In more baseball news, Robert Whitenack, a graduate of Plainedge High School, was selected by the Chicago Cubs in the eighth round of the 2009 Major League baseball draft. Whitenack also starred at SUNY-Old Westbury and became the first player ever from that university to be drafted into professional baseball.
In football news, both Massapequa and Plainedge High Schools had winning seasons on the gridiron. In January, three local athletes—-Rob Von Bargen of Massapequa, Nick Barbuto of Seaford, and Rob Bellairs of Plainedge—-were named to Newsday’s All-Long Island Football squad. Dan Ebbecke of Massapequa and Mike Rossi of Plainedge were named to the second team.
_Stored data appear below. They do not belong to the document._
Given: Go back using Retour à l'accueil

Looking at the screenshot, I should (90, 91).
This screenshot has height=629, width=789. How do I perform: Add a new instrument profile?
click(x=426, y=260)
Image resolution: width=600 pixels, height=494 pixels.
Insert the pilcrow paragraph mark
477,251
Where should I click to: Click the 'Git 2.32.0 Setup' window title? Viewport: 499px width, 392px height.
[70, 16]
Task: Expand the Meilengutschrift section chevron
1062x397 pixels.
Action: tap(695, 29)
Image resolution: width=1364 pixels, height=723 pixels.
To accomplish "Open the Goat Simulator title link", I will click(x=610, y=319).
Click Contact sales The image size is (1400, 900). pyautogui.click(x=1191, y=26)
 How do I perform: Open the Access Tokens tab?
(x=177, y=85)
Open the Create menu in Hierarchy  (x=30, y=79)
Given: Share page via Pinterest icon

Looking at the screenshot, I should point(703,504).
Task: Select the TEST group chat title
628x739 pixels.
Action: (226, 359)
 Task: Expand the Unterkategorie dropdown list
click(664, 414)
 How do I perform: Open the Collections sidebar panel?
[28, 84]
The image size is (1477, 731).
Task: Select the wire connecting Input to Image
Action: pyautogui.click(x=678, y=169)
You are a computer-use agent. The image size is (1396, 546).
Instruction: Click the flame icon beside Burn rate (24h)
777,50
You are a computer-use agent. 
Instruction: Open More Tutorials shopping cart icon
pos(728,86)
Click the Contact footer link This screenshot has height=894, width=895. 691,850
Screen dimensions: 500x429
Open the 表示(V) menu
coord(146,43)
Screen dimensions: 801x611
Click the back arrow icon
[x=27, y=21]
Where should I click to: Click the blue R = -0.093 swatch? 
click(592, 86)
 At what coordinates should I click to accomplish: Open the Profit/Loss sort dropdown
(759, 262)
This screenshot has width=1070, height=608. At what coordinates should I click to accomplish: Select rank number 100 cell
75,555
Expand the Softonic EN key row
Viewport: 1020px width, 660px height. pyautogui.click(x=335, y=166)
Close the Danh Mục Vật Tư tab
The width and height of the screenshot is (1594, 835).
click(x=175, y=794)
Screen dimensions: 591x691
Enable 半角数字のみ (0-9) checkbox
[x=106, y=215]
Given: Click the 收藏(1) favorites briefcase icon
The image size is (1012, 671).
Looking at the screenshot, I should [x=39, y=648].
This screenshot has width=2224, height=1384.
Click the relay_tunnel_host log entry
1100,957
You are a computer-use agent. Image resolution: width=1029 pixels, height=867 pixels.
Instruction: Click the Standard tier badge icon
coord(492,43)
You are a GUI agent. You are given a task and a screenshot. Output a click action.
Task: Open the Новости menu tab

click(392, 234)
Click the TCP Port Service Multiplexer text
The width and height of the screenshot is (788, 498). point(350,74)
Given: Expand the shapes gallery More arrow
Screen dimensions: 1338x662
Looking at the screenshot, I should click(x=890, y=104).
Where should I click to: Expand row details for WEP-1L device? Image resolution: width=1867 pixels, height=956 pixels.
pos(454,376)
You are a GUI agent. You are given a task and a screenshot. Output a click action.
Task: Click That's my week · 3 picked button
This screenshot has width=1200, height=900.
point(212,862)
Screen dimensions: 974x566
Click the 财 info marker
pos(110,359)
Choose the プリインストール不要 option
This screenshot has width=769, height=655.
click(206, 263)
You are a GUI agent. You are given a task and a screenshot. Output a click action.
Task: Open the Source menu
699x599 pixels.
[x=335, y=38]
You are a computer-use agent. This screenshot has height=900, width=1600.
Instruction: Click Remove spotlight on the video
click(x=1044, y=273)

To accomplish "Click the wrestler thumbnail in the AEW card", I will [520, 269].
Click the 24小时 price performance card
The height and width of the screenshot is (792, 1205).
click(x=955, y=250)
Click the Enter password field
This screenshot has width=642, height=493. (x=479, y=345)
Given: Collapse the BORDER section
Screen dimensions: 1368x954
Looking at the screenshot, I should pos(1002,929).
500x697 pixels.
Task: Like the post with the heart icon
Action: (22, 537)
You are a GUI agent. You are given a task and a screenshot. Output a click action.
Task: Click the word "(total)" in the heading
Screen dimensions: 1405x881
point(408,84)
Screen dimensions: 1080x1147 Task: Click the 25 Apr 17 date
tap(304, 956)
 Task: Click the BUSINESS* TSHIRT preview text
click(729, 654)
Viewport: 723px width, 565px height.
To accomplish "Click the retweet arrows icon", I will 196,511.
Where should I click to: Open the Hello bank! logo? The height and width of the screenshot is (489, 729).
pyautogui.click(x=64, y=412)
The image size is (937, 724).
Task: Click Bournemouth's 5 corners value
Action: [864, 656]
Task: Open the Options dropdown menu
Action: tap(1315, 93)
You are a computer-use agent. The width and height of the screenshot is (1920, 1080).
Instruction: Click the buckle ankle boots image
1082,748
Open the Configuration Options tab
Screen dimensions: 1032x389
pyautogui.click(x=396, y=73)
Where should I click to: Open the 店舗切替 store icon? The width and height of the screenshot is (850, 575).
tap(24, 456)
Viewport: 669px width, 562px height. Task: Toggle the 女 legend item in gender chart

And to top it all off, Rob Perpall, Seaford’s head coach, was named Nassau County Coach of the Year.
In community news, the Massapequa area is beginning to grapple with its drug problem, one dramaticized by the 2008 passing of a Massapequa teenager.
In early December, the Massapequa community came together to participate in a Drug Free Awareness Walk at John J. Burns Park.
The day featured not just a walk, but also videos, a poster for children to make and walk with T-shirts, sign up for a monthly email, a presentation by both a Peer Aides Coordinator and such local officials as New York State Assemblyman Joseph Saladino, Town of Oyster Bay Clerk Steven Labriola, and Village of Massapequa Park Councilman Joseph Pinto.
The day was sponsored by Drug Free Massapequa, a grassroots movement organized to eradicate illegal drug sales in the Massapequas and surrounding communities.
A week later, the community was shocked to learn of an arrest of a Long Island doctor who allegedly sold prescription drugs to local youths.
According to Nassau County police, the defendant, Saji Francis, 49, of Melville, a medical doctor, while at his office located at 4999 Merrick Rd., did knowingly and unlawfully sell prescriptions of Oxycodone (a schedule II controlled substance) to another on nine different dates, from Aug. 1 to Dec. 8 of this year.
At a press conference announcing the arrest, Police Commissioner Lawrence W. Mulvey issued stinging criticism of the defendant.
“Dr. Saji Francis is the antithesis of the Hippocratic oath, to do no harm,” Commissioner Mulvey said. “His greed and total disregard for the ethics of the medical profession has exacerbated the opiate and heroin abuse in Massapequa.”
In creative news, John Carpenter continued his always-popular film presentations and lectures at the Bar Harbour Library. Patrick Fenton’s play on Jack Kerouac’s last night in Long Island, Jack’s Last Call, continues to enjoy a fruitful life. In June, Stanley Drucker ended an amazing 60-year career as a principal clarinet player for the New York Philharmonic.
In school news, Anthony DeRiso was named principal of Plainedge Middle School. Rita Ann Swift was named principal of Our Lady of Lourdes elementary school.
In March, Wolfgang E. Besser, the former publisher of Observer Newspapers, which included this publication, plus the Farmingdale Observer and the Levittown Tribune, passed away at age 78. Besser, a native of Germany, co-founded the papers in 1971 and later sold them to their current publisher, Anton Community Newspapers, in 1990. Besser then retired to Palm Coast, FL, where he lived until his return to Great River, NY in 2003. He started his career in journalism as sports editor for a German-language newspaper in New York. Later he would become publisher of Soccer Week, before forming Observer Newspapers.